Ian Hamilton Finlay
Originally, this show was to have consisted entirely of new work by Ian Hamilton Finlay. But because of the artist’s many current commitments, particularly in Europe, the plans had to be modified and it became an exhibition of 22 works dating from 1966 to 1986. The effect was to stress the relevance of Finlay’s roots in the poetry of the ’60s to his present artistic activities. Curator Yves Abrioux, in his catalogue essay, remarks that Finlay’s works are “simultaneously authoritative and speculative,” echoing an often quoted statement of the artist on his efforts at concrete poetry: Finlay wrote in 1963 that he felt the theory of such poetry to be “a very essential part of our life and art; and yet I also feel that it is a construction, very haphazard, uncertain, and by no means as yet to be taken as definitive.”
The earliest works in the show—prints of the concrete poems Acrobats, Star/Steer, and Sea Poppy I, all 1966—demonstrate Finlay’s efforts at the time to find a new “syntax and movement” for his language. In Sea Poppy I, for example, a red rosette made up of the serial numbers of Scottish fishing vessels is printed on a deep blue ground. Both title and image show his abiding preoccupation with the notions of difference and metaphoric equivalence—here in the relationship between sea and land, or between sea and his Lanarkshire garden, the source and site of much of Finlay’s work, and a place he never leaves. Structures of difference and equivalence can also be perceived here in terms of language and writing, the letters and numbers within the rosette functioning as visual forms and, in their identification of the ocean-going boats, as codes. The line between language and nonlanguage is both drawn and crossed. Fern and Coastal Boy, both 1977, extend this set of relationships. Here the vessels’ names are three-dimensional, made of wooden letters fixed to a plank and arranged on the gallery floor. Coastal Boy is painted sky blue and Fern is green with an earth-brown base, drawing further metaphors from Finlay’s garden and from the ocean and identifying these with the architecture of the gallery.
The most recent works in the show—Arrosoir, 1984, Wildflower Vase, 1985, and Brount (Hommage à Greuze), 1986—refer to the French Revolution. Arrosoir, as its name suggests, is a watering can, in red, white, and blue ceramic inscribed with the dates of Saint-Just’s birth and death. Wildflower Vase is a fluted classical column, its pedestal bearing the legend “Wildflower: a mean term between revolution and virtue.” Finlay uses revolution as both a cultural and a natural term. On the one hand it suggests an antagonistic change of circumstance, and on the other a planetary movement, guaranteeing the succession of climatic conditions that ensure natural renewal.

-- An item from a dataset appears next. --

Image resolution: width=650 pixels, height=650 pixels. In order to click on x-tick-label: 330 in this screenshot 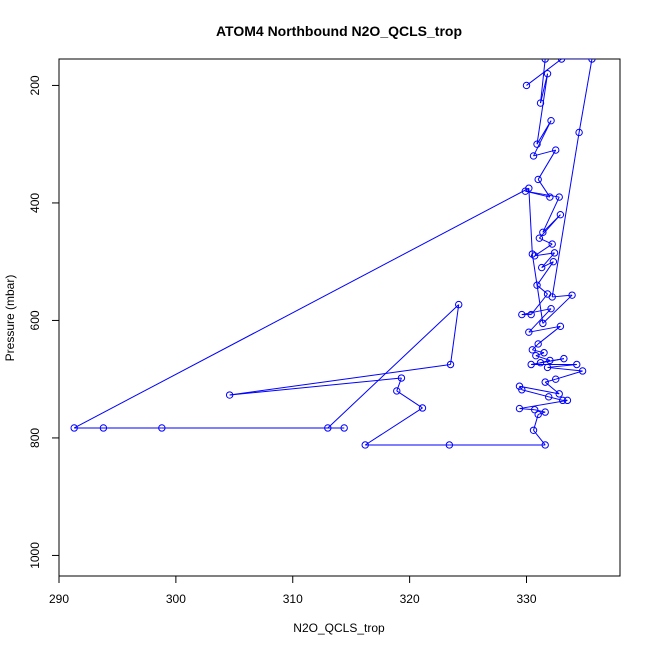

Ehrentempel (Temple of honor, 1980), is a marble work in four parts that fit together to form a model of the former Nazi monument in Nuremberg. Around its architrave is carved the text of Finlay’s “First Suprematist Standing Poem” (1968): “How Blue? How Sad? How Small? How White? How Far? Flow Blue! How Far! How Sad! How Small! How White!” Again his stance is forthright and questioning. Although, like many of his contemporaries, Finlay deals with the provisional nature of historical knowledge, his art is uncontaminated by post-Modern anomie.